Women, standing in tight circles, fiddled with their hair as they talked, as if putting finishing touches on a sagging flower arrangement. They always glared at us, particularly Jade (see “Snarling Coon Dogs,” Appalachian Living, Hester, 1974, p. 32). [132]

It was like being a Prisoner in a Maximum-Security Prison, wanting to know what a Visitor’s hand felt like (see Living in Darkness, Cowell, 1967). [373]

Seriously, all I did was open the book blindly to three random pages. Ta-da.

I think a part of me didn’t like the overwritten-ness of the book because I partly fear that I’m doing the same thing to one of my stories, but then I’m consoled with the idea that my over-writing is due to not always being able to cut out certain minutia.
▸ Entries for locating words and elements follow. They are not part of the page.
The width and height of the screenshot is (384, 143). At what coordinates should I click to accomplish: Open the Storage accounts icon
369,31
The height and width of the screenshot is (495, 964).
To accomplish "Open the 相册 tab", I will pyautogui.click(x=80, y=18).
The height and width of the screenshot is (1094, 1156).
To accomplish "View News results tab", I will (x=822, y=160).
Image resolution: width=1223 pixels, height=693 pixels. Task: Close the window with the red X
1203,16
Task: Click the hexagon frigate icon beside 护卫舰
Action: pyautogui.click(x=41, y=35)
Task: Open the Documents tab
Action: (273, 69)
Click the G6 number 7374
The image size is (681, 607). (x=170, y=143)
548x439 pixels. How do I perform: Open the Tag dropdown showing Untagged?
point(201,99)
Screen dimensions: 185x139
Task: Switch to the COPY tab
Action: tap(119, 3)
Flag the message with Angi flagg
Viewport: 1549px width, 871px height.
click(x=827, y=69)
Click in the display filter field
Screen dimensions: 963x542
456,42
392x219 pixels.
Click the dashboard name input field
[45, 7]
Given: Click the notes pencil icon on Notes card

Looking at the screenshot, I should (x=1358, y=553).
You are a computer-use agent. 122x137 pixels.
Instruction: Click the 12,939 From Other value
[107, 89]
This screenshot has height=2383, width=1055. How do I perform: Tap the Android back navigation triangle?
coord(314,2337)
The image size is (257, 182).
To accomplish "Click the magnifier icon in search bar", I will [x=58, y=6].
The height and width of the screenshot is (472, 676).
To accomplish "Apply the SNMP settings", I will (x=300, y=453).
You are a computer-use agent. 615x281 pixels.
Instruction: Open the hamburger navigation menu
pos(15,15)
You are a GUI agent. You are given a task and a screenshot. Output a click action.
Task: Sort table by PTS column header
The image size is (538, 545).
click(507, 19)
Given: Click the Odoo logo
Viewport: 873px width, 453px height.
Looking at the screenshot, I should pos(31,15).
For instance, if my characters go out to the bar and a guy flirts with the girl and the guy she’s with gets pissed and they fight about it when they get home, the point of the scene should be the fight when they get home, not the whole set-up to why he gets pissed off. So yeah, the more I think about it, I should just cut that whole thing. Getting back to Special Topics, I’m wondering if the editor of the book whole … id-ness of everything (and I know I’m thinking of the wrong thing, but guess what — I don’t care) and just thought every word and scene was a special, unique snowflake that didn’t deserve to melt. Or something (see “Failed Metaphors,” Things Alaina Does Very Well, Patterson, 2013, p.fuck you).

Grade for Special Topics in Calamity Physics: 1 star.